THE ROLE OF IMPERIAL COLLEGE

Most of the world first became aware of this team’s work with their paper of the 16th March.  This gave frightening figures of up to 500,000 COVID-19 deaths in the UK and 2 million in the US (1). In the developing world, the figures get even worse with Ferguson’s team calculating a figure for 7,687,000 deaths in South Asia if nothing is done to prevent the spread of COVID-19  (2). The only way to prevent vast death tolls is the ‘suppression’  or lock-down strategy, according to Ferguson’s team. The lesser strategy of ‘mitigation’ will still lead to huge death tolls.  Ferguson suggests in a 25/04/2020 interview with ‘Unherd’ that once the number of new cases is low enough in a given country the lock-downs could be alleviated a little bit.  This depends on the use of the South Korean style tracing and isolating of the contacts of anyone who tests positive for COVID-19, however (3).  His team admits that many developing countries will not have the infrastructure to do this (4).

Ferguson is probably motivated by a desire to push reluctant populists like Trump and Boris Johnson into action.    The promotion of world panic, however, will be deeply harmful to the developing world.  Even richer developing countries tend to have fairly limited welfare coverage for the unemployed. The rise in unemployment in Brazil up to 13.7% in 2017 led to 31,415 deaths according to one study (5). It is less clear if recessions in the West cause higher overall mortality (6).

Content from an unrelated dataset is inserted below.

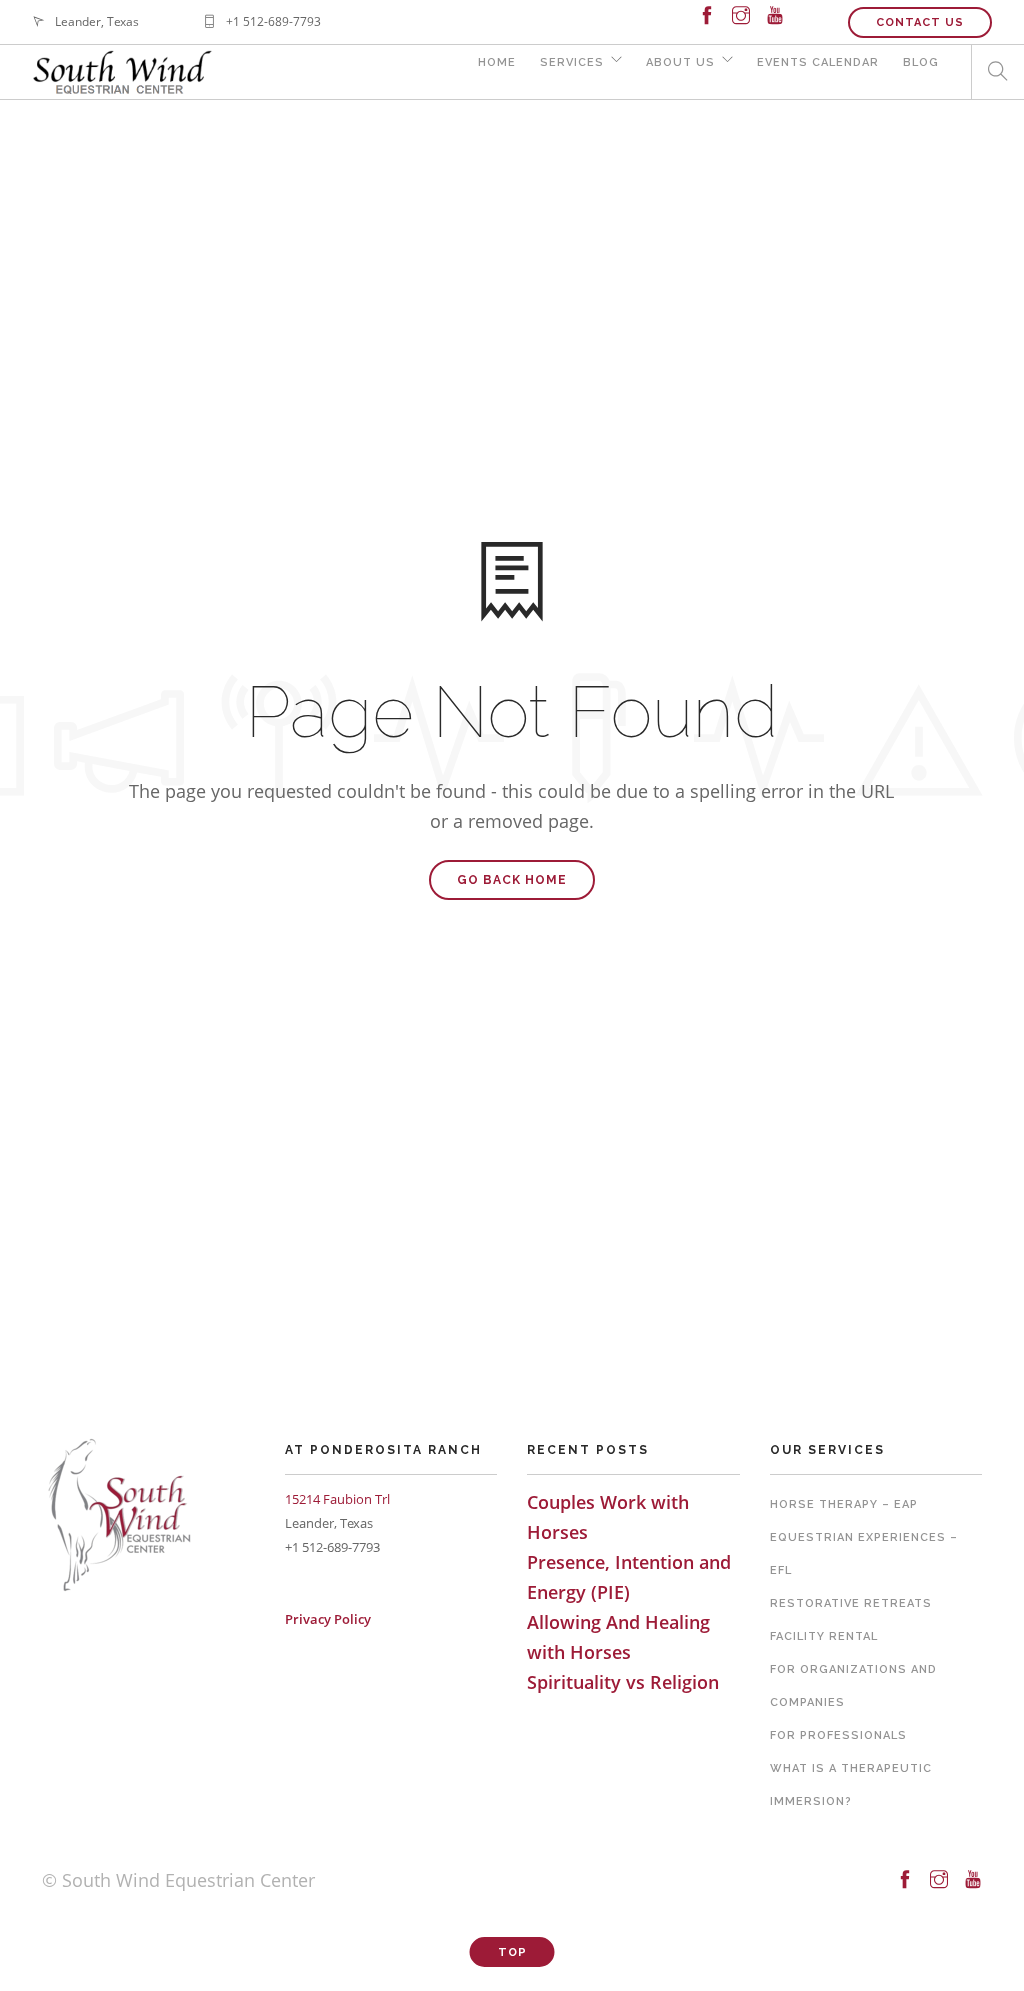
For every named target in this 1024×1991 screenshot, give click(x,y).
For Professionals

Ferguson’s work suggests that if developing countries cannot trace and isolate they must lock-down totally until a vaccine has been found or let economic activity carry on and suffer a huge death toll.  Given, no vaccine for a coronavirus ever has been found his sounds like he is prescribing economic suicide for the Third World.  The most likely outcome, though, is that developing countries cripple their economies with lock-downs which end because they are unsustainable but only after they have done fairly severe economic and social damage.

SWEDEN-THE VALUE OF A GOOD EXAMPLE

The fact is that Ferguson’s figures are almost certainly wrong, and because they are wrong they are leading to the wrong policy decisions.  Ferguson is totally incorrect about likely death tolls, and this means that the draconian solutions to Covid-19 he recommends do not need to be adopted.    This is illustrated very well by the experience of Sweden.  According to Ferguson’s model, Sweden should be in the middle of a huge mortality crisis at the moment, but this clearly is not the case.  Now if the figures for Sweden are wildly inaccurate, then the same will be true for other countries.  This is because, as we shall see, Ferguson uses the same evidence base for calculating the predicted death toll for every country in the world.

The example of Sweden is useful purely because it shows that Ferguson’s figures indicating millions and millions of COVID-19 deaths are exaggerated and that governments in the developing world should adopt less draconian measures than he suggests.

Sweden has not insisted on closing schools (at least up to age 16), shops, bars and so on.  However, the Swedish government has recommended such measures as working from home where possible and avoiding non-essential travel.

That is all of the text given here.